Last night I was heading home in my car. I approached an intersection of two busy streets and I had the green light and left turn signal. Great. When I was about 1/2 a block from the intersection I saw a middle aged man and little girl ( daughter or granddaughter who couldn’t have been two years old yet) start crossing the street in front of me. They were crossing from left to right from my perspective and the man looked right at me. He didn’t pick up the girl and hurry across, he didn’t stop and back up to the curb, he just kept walking slowly, pushing her on.
I slowed down of course, and stopped when I reached the intersection and they were RIGHT IN FRONT OF ME. I honked my horn and the man looked at me and made a “hold on” gesture and kept going, to which I responded with a “what the fuck are you doing” look, but he just kept going.
I’ve always believed that adults have the right to be stupid with their own lives and if I do something stupid and get hurt it’s my own fault, but to endanger a little kid like that just seems criminal. He didn’t know I was going to stop. I could have been a psycho and just run them both down, or somebody else could have come around from behind and not seen them.
If it had happened, legally the driver could have been held responsible, but as far as I’m concerned it would have been the father’s fault. His daughter (granddaughter) could have died and it would have been because of his stupidity. I just wish people would realize that.
Perhaps more places should be like DC? In our Nation’s Capital, IIRC, if a pedestrian is hit while jaywalking, both parties share some responsiblity. I don’t know if this would also apply to crossing against the light or if it’s just for crossing outside of a crosswalk.
The worst is the people who push baby carriages into traffic ahead of them. From between parked cars. There’s also the chaperones that lead entire school groups of jaywalkers across busy intersections. By the time kids grow up, they’ve had years of training at being a danger to themselves and others.
If he was in a marked crosswalk and there was no traffic signal prohibiting the crossing, he was (under the laws of my state) permitted to cross. State law here requires that cars stop – regardless of the situation – for a pedestrian in the crosswalk. Perhaps he misjudged the distance and thought he’d be able to cross before you arrived; in any case there was never any real danger or risk.
Besides, if you’ve already stopped, what purpose does honking at him serve? The only valid use of the horn is to warn of danger. There’s no danger here, except perhaps that you’ll go postal and decide to run them over. So, we add noise pollution to your offenses. In some places, unnecessary use of the horn is itself an offense.
Is your time so valuable that you can’t spare a few seconds of it so an old man can cross the street with his granddaughter without having to be scared or treated rudely? :rolleyes:
Nothing like getting both views.
YMMV - but my reading of the OP was that they were crossing at the intersection itself, in clear contravention of what must have been a red light for them.

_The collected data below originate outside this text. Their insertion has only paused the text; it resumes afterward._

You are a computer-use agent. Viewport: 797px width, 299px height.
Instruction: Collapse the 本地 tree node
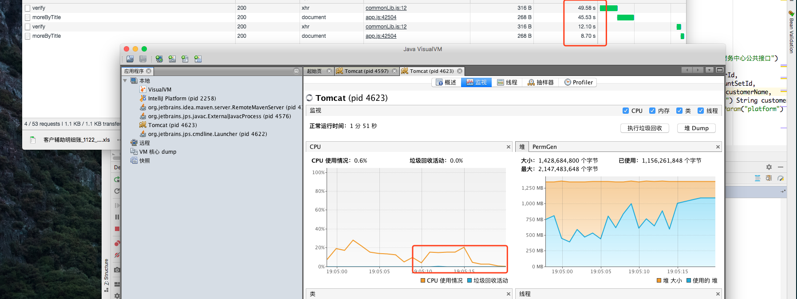click(125, 81)
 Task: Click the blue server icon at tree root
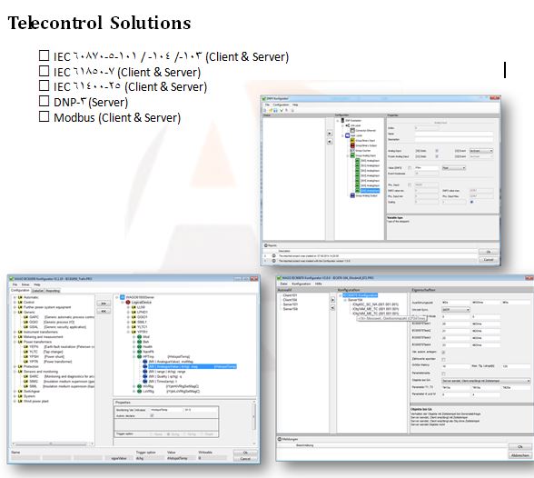(123, 297)
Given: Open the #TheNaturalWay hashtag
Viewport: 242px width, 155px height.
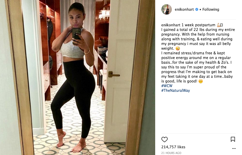Looking at the screenshot, I should (175, 91).
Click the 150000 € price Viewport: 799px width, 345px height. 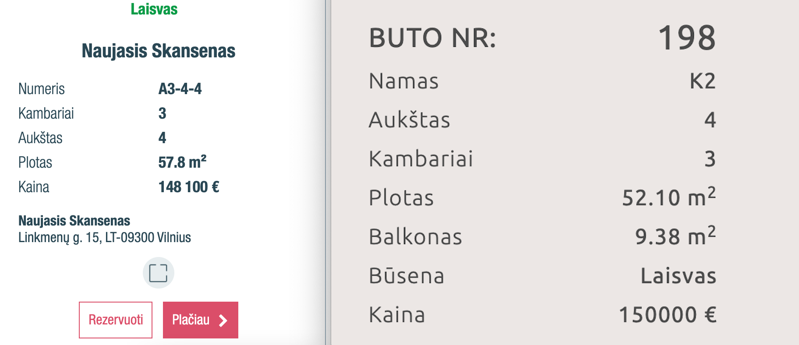point(667,315)
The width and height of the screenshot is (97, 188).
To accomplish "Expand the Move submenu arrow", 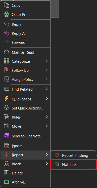I will pyautogui.click(x=47, y=126).
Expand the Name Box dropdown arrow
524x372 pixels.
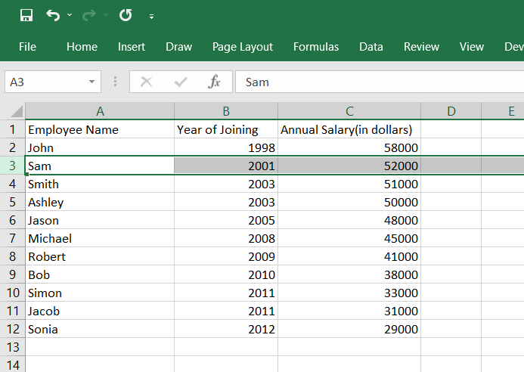point(92,82)
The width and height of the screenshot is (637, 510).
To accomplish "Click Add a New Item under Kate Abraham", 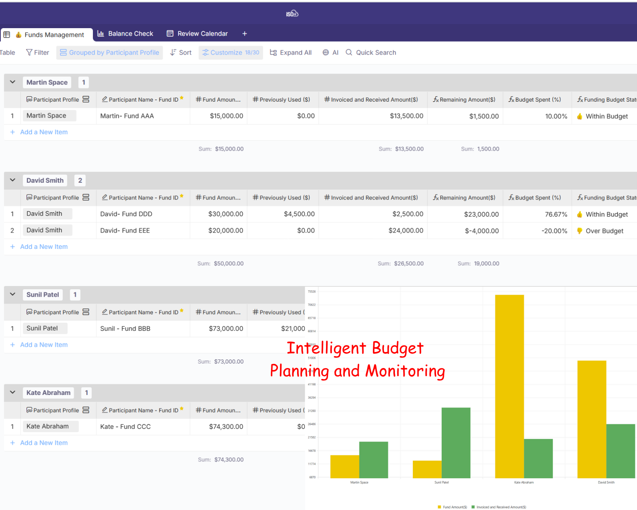I will pyautogui.click(x=44, y=443).
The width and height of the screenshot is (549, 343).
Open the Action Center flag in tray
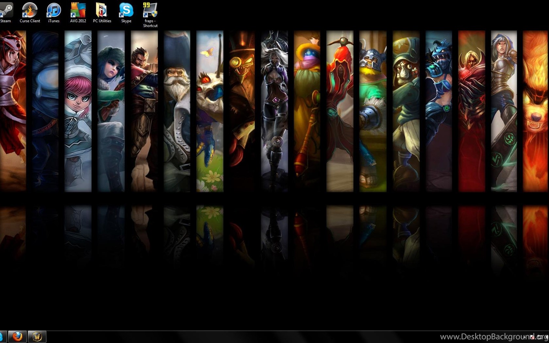coord(532,337)
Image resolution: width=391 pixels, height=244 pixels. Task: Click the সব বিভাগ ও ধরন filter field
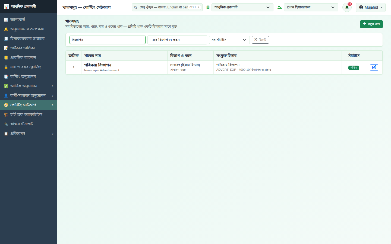tap(177, 40)
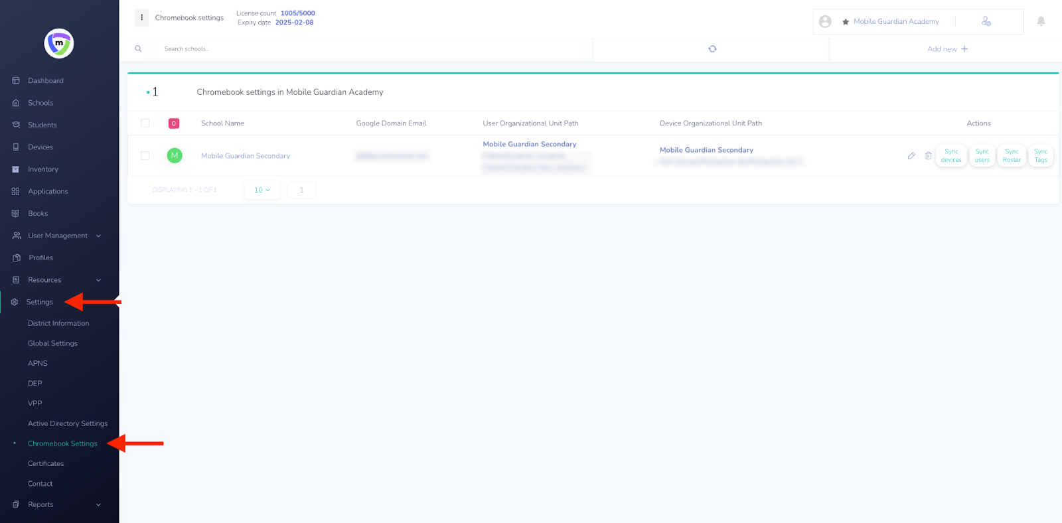Click the Search schools input field
1062x523 pixels.
point(372,49)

I would have honked too. If only to make him think twice about doing it again.
Kelly, I honked because I was irritated, not at losing a few seconds, but at the fact that what he did was stupid and POTENTIALLY dangerous. He was crossing against the light, at an intersection where people turn the corners fairly fast, he did so after seeing me coming and, as I pointed out in the first place he had a very young child with him. There was no danger right then because I did stop, but what about the next time?
Not necessarily. Here in BC, you frequently see traffic lights in one direction, with stop signs in the other.
And if a guy at the stop sign decides to “claim the road” by going through one lane at a time, even if perpendicular traffic has a green light, he’s got the right of way.
Still a stupid git though.
In Berkeley, CA, people jaywalk in herds around the UC campus. It’s incredibly annoying. Sometimes people will even stop in the middle of the street and have a conversation.
Nothing like setting a good example for the kids
Here’s one: two guys in some Iowa town were crossing a street when they were hit by a vehicle. The two pedestrians were deterimned to be at fault and were billed $41 each because the accident had shut down the intersection.